| Written instruction |
Copy the material exactly, starting at its first line and ending with the line that contains "Looking at the screenshot, I should point(606,351).", with that line included.

| Exercise inputs |
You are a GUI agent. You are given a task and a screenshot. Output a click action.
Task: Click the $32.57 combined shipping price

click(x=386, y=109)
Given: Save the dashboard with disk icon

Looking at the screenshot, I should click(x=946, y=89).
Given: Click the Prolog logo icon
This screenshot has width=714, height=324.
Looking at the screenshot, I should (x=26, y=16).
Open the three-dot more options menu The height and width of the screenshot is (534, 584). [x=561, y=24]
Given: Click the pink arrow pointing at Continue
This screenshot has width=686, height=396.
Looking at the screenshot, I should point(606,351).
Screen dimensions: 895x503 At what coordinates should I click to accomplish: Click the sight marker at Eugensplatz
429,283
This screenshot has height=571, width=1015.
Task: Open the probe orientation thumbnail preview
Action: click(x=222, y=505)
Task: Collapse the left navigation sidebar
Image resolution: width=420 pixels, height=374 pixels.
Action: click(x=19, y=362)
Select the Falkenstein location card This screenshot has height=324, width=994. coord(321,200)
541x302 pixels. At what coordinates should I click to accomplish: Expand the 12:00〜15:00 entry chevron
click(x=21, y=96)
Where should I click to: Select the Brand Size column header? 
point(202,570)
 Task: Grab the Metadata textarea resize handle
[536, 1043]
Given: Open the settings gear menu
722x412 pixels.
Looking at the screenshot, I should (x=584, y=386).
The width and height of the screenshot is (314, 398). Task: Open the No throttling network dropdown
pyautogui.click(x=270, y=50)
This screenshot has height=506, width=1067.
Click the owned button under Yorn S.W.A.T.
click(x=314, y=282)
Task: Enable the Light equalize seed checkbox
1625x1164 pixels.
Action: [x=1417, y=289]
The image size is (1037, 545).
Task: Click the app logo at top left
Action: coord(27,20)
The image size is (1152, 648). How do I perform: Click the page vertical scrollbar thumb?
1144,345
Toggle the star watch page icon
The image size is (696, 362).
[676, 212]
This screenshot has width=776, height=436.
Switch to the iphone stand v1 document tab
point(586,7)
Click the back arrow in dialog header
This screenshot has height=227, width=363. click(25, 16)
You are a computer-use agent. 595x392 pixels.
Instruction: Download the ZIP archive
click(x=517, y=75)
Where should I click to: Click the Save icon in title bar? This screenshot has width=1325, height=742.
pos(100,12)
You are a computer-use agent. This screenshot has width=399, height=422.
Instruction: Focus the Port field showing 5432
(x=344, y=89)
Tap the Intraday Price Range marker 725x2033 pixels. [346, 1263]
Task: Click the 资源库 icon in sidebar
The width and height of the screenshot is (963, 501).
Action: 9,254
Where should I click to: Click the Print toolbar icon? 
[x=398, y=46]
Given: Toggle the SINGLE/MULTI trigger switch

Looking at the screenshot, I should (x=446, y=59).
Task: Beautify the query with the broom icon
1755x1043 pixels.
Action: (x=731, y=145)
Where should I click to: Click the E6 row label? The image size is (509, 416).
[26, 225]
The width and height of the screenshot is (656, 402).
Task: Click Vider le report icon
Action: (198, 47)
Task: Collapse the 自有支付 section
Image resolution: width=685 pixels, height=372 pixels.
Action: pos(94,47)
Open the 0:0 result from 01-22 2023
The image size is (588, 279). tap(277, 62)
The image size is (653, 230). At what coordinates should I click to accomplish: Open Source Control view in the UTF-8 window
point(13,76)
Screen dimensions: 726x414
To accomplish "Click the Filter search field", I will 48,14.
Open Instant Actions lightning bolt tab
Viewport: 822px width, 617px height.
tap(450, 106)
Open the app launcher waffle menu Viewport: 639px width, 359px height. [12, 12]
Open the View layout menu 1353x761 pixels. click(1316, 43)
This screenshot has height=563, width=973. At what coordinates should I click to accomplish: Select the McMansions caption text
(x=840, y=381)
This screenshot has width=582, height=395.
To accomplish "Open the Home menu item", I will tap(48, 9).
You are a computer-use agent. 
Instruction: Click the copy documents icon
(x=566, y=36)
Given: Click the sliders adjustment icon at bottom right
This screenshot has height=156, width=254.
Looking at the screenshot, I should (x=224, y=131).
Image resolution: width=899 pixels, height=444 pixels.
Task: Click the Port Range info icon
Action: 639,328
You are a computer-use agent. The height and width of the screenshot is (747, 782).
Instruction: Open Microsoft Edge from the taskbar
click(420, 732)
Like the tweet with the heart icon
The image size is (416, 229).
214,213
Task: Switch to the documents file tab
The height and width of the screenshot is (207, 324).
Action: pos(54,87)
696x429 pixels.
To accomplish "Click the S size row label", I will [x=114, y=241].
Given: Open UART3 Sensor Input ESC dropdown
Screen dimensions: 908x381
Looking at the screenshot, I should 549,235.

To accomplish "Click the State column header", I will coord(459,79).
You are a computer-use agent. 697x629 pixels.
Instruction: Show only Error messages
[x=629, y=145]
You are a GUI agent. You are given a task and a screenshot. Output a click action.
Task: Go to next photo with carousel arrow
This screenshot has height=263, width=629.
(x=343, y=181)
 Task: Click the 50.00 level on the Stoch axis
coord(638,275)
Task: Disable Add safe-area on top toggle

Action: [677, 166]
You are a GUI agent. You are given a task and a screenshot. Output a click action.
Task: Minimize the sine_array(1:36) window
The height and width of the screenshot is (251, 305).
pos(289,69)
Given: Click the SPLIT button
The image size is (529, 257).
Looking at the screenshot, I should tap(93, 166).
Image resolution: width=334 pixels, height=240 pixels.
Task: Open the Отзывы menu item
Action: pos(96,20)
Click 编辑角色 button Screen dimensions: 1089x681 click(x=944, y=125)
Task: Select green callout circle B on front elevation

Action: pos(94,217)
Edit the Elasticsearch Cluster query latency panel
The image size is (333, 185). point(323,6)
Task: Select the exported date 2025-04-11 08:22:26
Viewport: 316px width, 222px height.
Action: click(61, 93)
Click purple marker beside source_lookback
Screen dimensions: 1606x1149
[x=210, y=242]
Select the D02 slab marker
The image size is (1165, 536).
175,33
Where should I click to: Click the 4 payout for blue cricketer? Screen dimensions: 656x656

| Task response |
You are a GUI agent. You are given a task and a screenshot. Output a click action.
Task: Click the $32.57 combined shipping price

click(x=386, y=109)
Given: Save the dashboard with disk icon

Looking at the screenshot, I should click(x=946, y=89).
Given: Click the Prolog logo icon
This screenshot has width=714, height=324.
Looking at the screenshot, I should (x=26, y=16).
Open the three-dot more options menu The height and width of the screenshot is (534, 584). [x=561, y=24]
Given: Click the pink arrow pointing at Continue
This screenshot has width=686, height=396.
Looking at the screenshot, I should point(606,351).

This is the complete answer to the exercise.